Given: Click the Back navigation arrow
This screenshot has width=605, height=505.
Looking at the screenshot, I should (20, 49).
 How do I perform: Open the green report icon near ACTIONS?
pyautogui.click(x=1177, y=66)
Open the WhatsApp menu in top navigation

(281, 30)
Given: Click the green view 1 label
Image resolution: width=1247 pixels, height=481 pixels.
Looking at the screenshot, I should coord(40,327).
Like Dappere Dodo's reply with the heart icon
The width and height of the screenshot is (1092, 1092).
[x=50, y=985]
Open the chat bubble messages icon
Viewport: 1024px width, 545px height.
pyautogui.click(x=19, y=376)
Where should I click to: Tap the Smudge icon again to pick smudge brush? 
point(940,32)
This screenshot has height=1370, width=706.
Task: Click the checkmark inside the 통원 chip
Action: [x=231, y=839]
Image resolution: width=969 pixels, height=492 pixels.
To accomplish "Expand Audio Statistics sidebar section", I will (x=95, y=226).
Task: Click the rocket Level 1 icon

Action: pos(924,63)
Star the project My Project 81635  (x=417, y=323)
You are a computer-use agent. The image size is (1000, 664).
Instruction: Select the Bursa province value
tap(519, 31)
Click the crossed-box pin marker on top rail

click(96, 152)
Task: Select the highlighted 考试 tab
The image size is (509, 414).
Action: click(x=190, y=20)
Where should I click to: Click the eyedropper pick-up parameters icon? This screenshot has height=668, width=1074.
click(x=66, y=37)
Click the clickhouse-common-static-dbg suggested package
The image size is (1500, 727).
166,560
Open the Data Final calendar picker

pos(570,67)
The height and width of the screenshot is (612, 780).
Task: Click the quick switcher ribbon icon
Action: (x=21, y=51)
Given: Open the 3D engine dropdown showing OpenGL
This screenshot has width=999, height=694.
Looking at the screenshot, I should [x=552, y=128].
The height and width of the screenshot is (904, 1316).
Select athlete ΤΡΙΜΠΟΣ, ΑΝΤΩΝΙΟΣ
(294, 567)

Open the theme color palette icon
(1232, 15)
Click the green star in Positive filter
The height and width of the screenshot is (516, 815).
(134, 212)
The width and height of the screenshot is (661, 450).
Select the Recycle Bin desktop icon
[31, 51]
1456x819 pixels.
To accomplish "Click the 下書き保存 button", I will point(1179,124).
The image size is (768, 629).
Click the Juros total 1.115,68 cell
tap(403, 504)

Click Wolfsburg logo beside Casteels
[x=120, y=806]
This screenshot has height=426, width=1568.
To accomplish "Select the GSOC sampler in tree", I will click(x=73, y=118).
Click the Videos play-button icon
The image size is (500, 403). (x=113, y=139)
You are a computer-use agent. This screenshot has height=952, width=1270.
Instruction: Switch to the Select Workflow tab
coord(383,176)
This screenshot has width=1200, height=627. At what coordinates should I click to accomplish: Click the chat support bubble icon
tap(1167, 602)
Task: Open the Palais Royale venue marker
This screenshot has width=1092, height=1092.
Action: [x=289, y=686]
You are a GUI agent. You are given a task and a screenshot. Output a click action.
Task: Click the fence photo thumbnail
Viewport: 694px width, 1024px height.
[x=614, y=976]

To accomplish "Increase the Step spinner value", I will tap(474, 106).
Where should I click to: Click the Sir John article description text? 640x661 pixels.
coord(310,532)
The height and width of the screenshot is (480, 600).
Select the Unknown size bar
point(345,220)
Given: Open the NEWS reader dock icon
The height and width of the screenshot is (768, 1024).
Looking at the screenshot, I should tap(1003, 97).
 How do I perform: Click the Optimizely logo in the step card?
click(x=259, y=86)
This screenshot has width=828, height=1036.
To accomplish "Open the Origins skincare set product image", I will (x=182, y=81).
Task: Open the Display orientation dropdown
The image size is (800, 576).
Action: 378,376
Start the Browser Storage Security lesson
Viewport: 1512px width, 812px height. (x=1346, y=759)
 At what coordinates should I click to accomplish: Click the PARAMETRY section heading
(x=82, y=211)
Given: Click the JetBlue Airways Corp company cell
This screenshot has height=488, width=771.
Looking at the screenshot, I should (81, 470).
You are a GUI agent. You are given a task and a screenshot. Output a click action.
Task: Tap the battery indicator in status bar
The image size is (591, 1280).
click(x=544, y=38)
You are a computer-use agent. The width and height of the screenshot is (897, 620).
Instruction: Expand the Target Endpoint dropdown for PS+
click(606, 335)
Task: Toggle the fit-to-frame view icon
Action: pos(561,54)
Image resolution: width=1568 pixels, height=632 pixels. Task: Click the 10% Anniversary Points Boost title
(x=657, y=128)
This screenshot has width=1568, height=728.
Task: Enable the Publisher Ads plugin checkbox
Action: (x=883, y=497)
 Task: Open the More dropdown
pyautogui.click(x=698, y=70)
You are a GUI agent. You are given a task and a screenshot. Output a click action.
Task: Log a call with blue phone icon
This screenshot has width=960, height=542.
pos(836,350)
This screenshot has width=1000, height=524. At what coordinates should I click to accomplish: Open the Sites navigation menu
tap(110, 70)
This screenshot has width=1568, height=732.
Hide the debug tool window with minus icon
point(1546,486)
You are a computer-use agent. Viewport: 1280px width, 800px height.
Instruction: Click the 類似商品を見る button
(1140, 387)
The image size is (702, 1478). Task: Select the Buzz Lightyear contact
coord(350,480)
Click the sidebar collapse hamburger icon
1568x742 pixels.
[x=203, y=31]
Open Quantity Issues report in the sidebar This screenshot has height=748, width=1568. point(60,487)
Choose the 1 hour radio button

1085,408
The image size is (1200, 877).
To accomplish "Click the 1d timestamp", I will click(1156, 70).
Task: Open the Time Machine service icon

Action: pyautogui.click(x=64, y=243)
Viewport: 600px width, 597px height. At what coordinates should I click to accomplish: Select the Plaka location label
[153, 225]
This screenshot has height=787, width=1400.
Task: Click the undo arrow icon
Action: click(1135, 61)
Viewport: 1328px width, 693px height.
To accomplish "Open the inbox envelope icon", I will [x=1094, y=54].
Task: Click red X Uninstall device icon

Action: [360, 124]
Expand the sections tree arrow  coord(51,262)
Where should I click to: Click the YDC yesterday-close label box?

•••

* [WHAT TO PRODUCE]
Please count the lines in the material above that contain the string "menu", with case counting, and reply with that number alone.

* [FINAL RESULT]
2